___ Excerpt ___

Targeting Your Goals
The first order of business is to set a target revenue, target installed margin, and target operating profit. They default to your Base Year results.
Once you have identified target revenue, installed margin and operating profit, use the tool to fine-tune specific cost and profit centers until you have eliminated the gap between your targets and the outcomes predicted by the tool.
Target revenue, installed margin, and operating profit default to your results from the Dealer Base Year. When you change each of these values, you’ll notice that all pro forma values, with the exception of any hard values you’ve entered, or designated as “fixed,” will immediately reflect those changes.
You may notice that the projected Operating Profit under Current Budget will be different than the Operating Profit in Base Year, even when you’ve made no changes to the three default target values. This happens because the tool defaults to best practice values, rather than dealer base year values, for pro forma SG&A (Core Expense) projections.
Things to consider when setting your targets:
- Values with light blue backgrounds are driven by Target Revenue and either your actuals or the Index. The target revenue is initialized with your existing revenue.

___

_Your objective_
Reproduce the whole excerpt on setting revenue, margin, and profit targets word for word. Rely only on the text for what follows.

___ Provided material ___

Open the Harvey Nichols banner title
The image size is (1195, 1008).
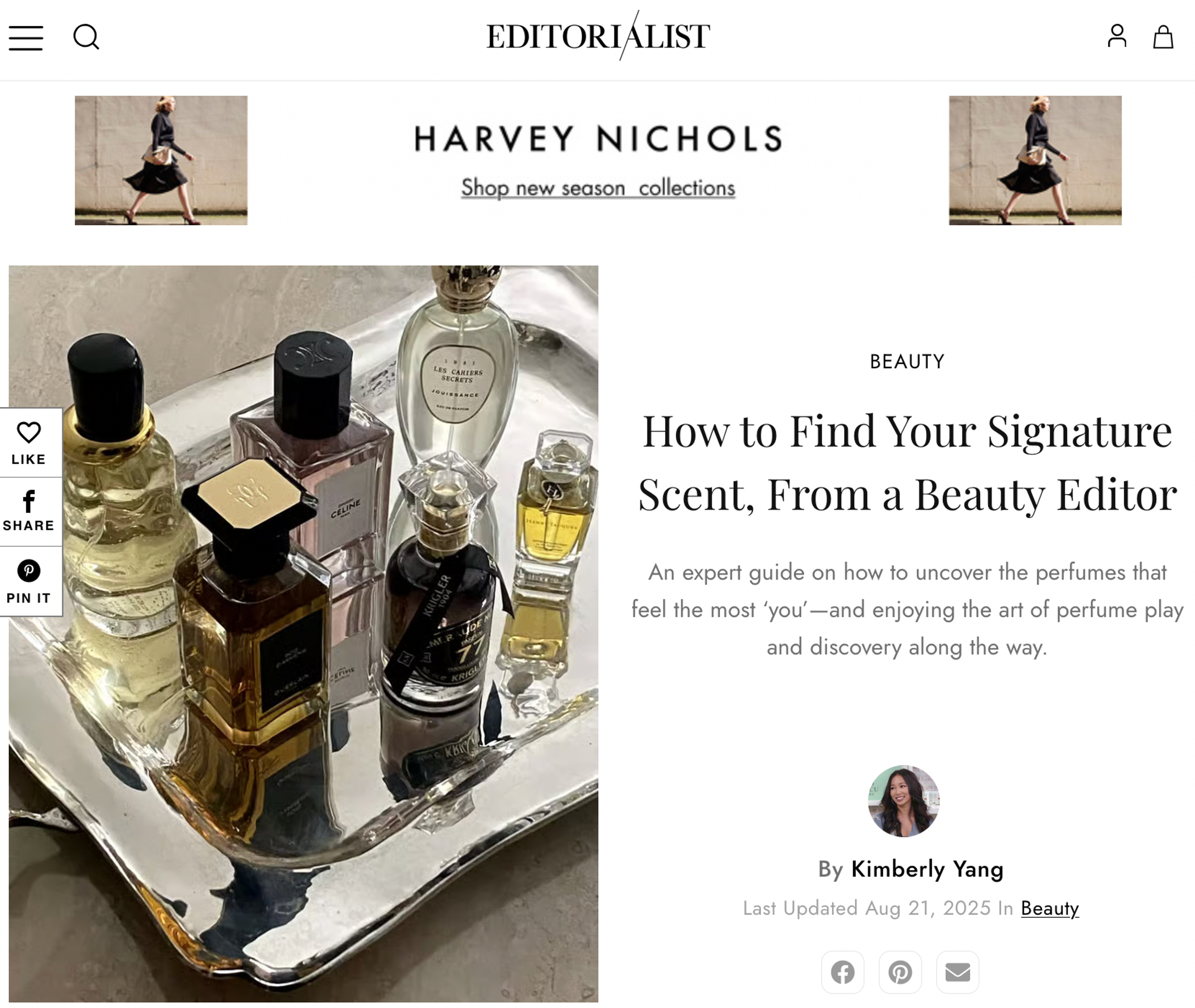tap(598, 139)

___

_Full response_
Targeting Your Goals
The first order of business is to set a target revenue, target installed margin, and target operating profit. They default to your Base Year results.
Once you have identified target revenue, installed margin and operating profit, use the tool to fine-tune specific cost and profit centers until you have eliminated the gap between your targets and the outcomes predicted by the tool.
Target revenue, installed margin, and operating profit default to your results from the Dealer Base Year. When you change each of these values, you’ll notice that all pro forma values, with the exception of any hard values you’ve entered, or designated as “fixed,” will immediately reflect those changes.
You may notice that the projected Operating Profit under Current Budget will be different than the Operating Profit in Base Year, even when you’ve made no changes to the three default target values. This happens because the tool defaults to best practice values, rather than dealer base year values, for pro forma SG&A (Core Expense) projections.
Things to consider when setting your targets:
- Values with light blue backgrounds are driven by Target Revenue and either your actuals or the Index. The target revenue is initialized with your existing revenue.